If you include other name-value pair parameters, the parameters are passed directly to the Data Load utility and must be supported by the utility.
If the site uses workspaces, we can configure the Data Load utility to load data into a workspace. To load data into a workspace, configure the Data Load utility job to identify the workspace, task group, and task name in the job parameters. For example, the following parameter format identifies a workspace, task group, and task name:
workspaceIdentifier=xx&taskGroupName=yy&taskName=zz- Set the remaining properties for the scheduled job:
Parameter Value Start date and Start time Provide the date and time that this job is to start. The time must be entered in the 24-hour clock format. Associated user Type the user on whose behalf this job is to run. By default, the user ID of the current user is entered in this field. Set the value of this field to be the same as the value for the user in the LOGONID column of the USERREG database table. Allowed host Type the name of the host that runs this job. If this parameter is omitted, the job can be run by on any host. This parameter is only needed if the scheduler runs on multiple hosts and if a job must be restricted to only one of the hosts. Use the following format to specify the host name: name.domain Schedule interval Type the number of seconds between successive runs of this job. If this parameter is omitted, the job runs only once. Job attempts and Seconds to retry Type the number of times that the scheduler is to retry the job if the job fails. For the Seconds to retry parameter, type the number of seconds before the scheduler tries to run a failed job again. We must enter a value for both fields before the scheduler retries running a failed job. Scheduler policy Specify the policy that is to be used by the scheduler when the job fails to run. Select whether the job is run once, and when the next run is to occur in the future, or whether the job runs as many times as necessary to recover all missed runs. Job priority Type a number to be associated with the priority of this job. This value is inserted into the SCCPRIORITY column of the SCHCONFIG table. A greater number indicates a higher priority job. Application type Select the application schedule pool that the job is a part of. The purpose of this field is to constrain resource-intensive jobs to a limited number of threads. The application types, and the rules that govern their access to resources, are defined by the user under the WebSphere Commerce Administration Console. The default application type is null.
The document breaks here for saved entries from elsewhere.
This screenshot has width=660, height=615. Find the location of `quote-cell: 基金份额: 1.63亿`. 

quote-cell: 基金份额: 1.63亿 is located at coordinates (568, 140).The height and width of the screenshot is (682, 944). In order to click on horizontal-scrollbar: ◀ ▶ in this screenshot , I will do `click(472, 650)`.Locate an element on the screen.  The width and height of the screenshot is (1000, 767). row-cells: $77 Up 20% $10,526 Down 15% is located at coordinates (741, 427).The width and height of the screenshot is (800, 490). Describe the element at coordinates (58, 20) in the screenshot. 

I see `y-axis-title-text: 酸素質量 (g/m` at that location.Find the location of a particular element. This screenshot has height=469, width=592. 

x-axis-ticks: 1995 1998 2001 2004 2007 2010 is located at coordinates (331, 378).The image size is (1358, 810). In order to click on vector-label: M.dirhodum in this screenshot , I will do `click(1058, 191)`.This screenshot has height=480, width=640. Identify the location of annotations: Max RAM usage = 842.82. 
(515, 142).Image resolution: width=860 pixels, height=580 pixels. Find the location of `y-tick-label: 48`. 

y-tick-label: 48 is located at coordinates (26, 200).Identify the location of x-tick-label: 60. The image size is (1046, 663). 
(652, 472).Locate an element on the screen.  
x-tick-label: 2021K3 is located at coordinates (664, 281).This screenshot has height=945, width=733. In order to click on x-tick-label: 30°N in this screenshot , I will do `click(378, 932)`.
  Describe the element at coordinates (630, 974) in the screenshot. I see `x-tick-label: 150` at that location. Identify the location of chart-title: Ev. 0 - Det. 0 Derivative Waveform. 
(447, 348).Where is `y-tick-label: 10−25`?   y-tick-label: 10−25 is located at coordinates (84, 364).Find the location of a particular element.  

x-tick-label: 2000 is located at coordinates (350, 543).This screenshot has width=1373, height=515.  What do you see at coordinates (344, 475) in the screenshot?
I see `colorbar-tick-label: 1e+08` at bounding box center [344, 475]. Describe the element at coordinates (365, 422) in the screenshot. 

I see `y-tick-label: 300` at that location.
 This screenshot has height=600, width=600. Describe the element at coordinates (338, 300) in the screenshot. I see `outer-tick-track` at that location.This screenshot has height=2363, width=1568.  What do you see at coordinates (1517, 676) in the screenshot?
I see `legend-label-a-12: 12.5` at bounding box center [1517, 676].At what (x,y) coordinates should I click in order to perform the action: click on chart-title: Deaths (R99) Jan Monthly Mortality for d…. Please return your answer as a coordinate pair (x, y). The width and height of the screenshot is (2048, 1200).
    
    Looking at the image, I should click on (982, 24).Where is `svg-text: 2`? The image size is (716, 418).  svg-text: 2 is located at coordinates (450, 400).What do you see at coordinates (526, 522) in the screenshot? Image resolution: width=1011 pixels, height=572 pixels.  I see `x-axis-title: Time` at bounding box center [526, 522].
For more information about the full set of parameters for scheduled jobs, see Scheduling a site-level job.
If we are using configuring multiple Data Load utility jobs for the same store, consider whether the data that the jobs loads requires any existing parent data. For example, categories must exist before we can load catalog entries into the categories. If your data does require existing parent data, consider loading the data within the same load operation. We can configure the load order of the Data Load utility operation to load the data in the correct sequence. Otherwise, configure the start times for the scheduled jobs so that the scheduled job that loads the parent data finishes before the job that loads the child data starts.
- Click OK. Your Data Load utility job is now listed on the Scheduler Status Display page and runs at the configured start date and time. When the configured time interval elapses, the scheduled job runs again to retrieve an input file from the configured directory and load the data. This interval is the value that you set for the Schedule interval parameter.